Why C is correct but incomplete (Post-process + retry loop):

Validation layer + retry with corrective context is a legitimate, widely-used pattern — especially when you can't use structured outputs (e.g., open-source models like Llama, Mistral, or your own fine-tune via Ollama/vLLM).

The implementation: parse → validate with Pydantic/JSON Schema → on failure, re-inject the original prompt + the bad output + a correction instruction ("Your previous output had these errors: [list]. Try again.") → retry, max 2 attempts → fail hard and surface to human review.

But: this is your fallback, not your primary. Every retry is latency + cost. Under high load, retry storms can spike your API spend 3–4x. Corrective context also doesn't help when the model fundamentally can't produce what you're asking — you'll just retry into the same failure.

Use C when B isn't available. Use B when it is....

Joud Awad • Jun 21

Why D is a trap (LLM-as-judge for validation):

LLM-as-judge is a real eval pattern — it's used to score quality, tone, safety, and correctness in offline evaluation pipelines and red-teaming.

For structural output validation in a hot path? It's expensive, slow (~200–500ms extra per request), and unreliable for schema enforcement. A judge model can tell you "this response seems wrong" — it cannot guarantee a valid typed object. You've added latency and cost without actually solving the problem.

LLM-as-judge belongs in your eval harness (nightly runs, CI) — not in your request/response loop for data integrity.

The worse failure mode: teams add a judge in addition to bad structured prompting, feel safer, and ship it. Both models can hallucinate in sync. The judge agrees the broken output looks fine. Silent corruption ships to prod.

-------------------------

◆ **Activity A**
Say whether each statement agrees with the excerpt on output validation, answering yes or no and quoting the deciding words. (i) The validate-and-retry loop is recommended as the primary approach. (ii) Using an LLM as a judge adds roughly 200–500ms per request. (iii) The retry loop allows at most three attempts.
◆ **Activity B**
List everything the excerpt on output validation says LLM-as-judge is used to score in offline evaluation pipelines and red-teaming.
◆ **Activity C**
According to the excerpt on output validation, how much can retry storms spike API spend under high load?

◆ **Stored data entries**
-------------------------

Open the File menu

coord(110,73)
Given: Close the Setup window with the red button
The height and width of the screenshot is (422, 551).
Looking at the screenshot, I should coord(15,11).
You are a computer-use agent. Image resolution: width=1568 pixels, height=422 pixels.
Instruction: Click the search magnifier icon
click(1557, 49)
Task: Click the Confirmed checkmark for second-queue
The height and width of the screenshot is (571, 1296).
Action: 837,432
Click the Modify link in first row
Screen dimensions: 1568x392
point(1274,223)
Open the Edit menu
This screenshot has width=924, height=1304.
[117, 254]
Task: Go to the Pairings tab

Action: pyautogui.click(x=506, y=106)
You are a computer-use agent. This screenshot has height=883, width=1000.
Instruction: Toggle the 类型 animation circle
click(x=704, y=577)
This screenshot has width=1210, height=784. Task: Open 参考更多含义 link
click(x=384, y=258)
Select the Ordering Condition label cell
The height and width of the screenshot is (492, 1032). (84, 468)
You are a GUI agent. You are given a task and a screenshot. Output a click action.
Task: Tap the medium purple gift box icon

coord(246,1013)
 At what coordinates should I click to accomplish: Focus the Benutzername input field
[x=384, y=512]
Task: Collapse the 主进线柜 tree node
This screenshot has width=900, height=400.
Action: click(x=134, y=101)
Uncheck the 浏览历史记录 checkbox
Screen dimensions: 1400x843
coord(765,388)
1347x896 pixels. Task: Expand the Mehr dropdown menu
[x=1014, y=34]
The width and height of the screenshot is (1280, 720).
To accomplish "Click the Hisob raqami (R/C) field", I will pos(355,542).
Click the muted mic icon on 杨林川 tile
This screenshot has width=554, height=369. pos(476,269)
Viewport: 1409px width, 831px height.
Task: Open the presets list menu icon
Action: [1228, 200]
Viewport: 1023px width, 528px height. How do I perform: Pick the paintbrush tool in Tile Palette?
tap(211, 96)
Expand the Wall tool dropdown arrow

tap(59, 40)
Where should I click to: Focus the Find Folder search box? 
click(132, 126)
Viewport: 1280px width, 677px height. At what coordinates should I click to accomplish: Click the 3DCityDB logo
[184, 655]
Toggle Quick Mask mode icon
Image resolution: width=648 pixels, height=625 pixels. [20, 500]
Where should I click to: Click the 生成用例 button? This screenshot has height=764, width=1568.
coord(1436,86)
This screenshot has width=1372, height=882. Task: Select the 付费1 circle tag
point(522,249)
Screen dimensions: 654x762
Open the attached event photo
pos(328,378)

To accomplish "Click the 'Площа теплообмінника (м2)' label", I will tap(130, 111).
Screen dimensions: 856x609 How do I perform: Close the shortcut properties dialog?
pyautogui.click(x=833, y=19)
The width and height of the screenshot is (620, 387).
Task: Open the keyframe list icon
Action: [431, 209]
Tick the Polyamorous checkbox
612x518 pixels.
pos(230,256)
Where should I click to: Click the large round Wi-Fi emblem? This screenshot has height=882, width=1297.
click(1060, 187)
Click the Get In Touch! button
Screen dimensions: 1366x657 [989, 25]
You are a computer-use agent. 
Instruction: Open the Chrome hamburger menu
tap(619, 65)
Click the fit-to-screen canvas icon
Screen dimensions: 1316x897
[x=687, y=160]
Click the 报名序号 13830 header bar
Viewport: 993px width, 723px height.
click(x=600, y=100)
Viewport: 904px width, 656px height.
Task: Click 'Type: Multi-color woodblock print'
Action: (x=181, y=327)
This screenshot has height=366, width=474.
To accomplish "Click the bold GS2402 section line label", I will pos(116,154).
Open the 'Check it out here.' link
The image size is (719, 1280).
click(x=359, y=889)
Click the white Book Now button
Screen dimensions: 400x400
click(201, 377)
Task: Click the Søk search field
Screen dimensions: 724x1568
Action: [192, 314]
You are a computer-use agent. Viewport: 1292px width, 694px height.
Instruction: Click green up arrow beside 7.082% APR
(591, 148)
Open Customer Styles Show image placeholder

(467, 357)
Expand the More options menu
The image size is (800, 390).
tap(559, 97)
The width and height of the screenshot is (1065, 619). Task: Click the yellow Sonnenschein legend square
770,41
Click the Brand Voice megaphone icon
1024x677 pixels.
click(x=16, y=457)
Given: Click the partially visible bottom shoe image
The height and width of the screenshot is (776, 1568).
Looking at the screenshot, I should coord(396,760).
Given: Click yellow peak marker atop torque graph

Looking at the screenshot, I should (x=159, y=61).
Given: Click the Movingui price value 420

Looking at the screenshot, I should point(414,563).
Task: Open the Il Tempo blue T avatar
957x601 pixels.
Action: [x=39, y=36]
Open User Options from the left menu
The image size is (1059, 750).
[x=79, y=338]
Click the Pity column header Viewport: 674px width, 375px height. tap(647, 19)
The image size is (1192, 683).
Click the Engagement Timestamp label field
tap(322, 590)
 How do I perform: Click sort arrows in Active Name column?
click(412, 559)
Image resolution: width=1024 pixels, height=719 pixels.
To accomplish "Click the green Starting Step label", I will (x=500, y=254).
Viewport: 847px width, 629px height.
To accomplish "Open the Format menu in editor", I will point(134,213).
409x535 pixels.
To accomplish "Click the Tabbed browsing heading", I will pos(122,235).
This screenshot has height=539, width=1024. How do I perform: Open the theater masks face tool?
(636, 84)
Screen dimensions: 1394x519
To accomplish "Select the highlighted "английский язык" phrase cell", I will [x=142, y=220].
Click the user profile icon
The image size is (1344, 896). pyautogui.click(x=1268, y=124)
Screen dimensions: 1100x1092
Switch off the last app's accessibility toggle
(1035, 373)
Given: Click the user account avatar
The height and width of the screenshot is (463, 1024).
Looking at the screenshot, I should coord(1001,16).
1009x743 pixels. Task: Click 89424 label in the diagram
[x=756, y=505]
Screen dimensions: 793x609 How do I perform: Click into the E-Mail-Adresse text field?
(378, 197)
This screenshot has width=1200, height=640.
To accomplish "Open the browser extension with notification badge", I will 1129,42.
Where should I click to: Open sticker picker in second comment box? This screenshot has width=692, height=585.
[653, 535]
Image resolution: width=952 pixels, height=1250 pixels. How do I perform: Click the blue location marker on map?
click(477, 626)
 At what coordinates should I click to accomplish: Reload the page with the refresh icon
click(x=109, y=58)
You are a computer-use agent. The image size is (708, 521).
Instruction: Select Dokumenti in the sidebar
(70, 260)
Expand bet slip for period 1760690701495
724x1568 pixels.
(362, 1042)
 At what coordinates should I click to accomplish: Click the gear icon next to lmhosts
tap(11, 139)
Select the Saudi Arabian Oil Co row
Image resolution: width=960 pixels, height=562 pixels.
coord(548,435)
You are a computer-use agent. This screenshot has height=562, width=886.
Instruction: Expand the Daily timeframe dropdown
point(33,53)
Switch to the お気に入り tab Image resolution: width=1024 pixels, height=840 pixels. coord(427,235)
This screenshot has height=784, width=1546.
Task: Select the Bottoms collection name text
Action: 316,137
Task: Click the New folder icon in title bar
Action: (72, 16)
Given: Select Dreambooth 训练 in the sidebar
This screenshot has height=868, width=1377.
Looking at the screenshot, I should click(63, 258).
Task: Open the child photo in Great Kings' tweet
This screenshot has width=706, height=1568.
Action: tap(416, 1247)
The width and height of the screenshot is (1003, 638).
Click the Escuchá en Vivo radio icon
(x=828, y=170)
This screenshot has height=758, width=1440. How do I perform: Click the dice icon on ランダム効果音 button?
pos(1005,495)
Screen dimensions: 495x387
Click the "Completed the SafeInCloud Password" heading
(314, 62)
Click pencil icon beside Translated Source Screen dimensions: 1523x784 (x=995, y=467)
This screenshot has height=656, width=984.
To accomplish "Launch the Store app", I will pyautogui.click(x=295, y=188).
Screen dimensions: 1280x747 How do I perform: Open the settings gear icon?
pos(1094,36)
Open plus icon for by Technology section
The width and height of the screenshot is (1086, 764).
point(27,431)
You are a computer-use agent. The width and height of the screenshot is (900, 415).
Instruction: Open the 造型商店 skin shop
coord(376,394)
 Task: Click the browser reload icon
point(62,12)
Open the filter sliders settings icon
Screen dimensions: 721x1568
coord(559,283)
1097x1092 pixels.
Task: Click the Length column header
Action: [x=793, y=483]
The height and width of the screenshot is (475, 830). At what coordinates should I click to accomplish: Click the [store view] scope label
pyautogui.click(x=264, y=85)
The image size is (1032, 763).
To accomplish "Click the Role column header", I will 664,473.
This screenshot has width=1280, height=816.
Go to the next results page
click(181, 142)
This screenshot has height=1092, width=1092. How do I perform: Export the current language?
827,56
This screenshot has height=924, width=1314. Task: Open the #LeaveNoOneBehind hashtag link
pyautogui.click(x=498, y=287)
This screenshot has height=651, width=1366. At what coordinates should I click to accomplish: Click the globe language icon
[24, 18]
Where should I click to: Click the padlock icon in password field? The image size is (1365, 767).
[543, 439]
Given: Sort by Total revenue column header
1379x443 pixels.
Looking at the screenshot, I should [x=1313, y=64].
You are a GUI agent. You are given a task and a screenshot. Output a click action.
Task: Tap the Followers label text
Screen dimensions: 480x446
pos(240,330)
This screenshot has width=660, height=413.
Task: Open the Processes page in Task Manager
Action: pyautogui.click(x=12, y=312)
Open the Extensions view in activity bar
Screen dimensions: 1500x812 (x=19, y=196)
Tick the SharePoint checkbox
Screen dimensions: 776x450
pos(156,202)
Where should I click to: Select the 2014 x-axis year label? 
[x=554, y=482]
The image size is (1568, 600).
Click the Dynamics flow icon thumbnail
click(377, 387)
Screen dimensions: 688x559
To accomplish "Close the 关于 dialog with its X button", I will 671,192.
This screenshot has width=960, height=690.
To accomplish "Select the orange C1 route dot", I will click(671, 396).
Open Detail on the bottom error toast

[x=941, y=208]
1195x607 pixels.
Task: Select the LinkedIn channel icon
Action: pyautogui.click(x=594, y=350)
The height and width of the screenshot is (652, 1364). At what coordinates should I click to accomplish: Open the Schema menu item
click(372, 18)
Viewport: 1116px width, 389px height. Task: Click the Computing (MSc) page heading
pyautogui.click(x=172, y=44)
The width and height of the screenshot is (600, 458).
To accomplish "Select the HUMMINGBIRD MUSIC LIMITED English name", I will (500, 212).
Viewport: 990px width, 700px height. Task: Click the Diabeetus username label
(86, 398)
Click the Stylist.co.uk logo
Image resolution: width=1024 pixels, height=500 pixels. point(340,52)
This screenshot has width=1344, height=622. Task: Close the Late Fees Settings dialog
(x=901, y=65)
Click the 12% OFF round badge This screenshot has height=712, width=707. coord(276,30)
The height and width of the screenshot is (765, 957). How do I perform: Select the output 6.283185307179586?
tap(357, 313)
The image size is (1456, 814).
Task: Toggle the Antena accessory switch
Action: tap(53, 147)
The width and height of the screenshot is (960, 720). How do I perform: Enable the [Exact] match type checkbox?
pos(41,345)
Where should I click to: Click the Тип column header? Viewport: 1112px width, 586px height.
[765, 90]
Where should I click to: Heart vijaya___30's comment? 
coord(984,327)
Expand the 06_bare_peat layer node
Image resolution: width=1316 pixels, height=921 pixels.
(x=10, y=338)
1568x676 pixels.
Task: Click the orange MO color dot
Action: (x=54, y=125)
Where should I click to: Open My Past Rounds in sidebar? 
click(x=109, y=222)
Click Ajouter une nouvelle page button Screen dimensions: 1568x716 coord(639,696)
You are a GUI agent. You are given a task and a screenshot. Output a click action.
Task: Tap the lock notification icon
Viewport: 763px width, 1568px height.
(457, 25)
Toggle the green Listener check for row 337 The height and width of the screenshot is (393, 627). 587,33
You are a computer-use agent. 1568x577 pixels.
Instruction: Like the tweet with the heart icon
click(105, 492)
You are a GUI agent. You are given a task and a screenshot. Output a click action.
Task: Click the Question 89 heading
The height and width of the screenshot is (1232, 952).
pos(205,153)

-------------------------

◆ **Your solution A**
(i) No: "this is your fallback, not your primary."
(ii) Yes: "slow (~200–500ms extra per request)"
(iii) No: "retry, max 2 attempts"

◆ **Your solution B**
Quality, tone, safety, and correctness.

◆ **Your solution C**
3–4x.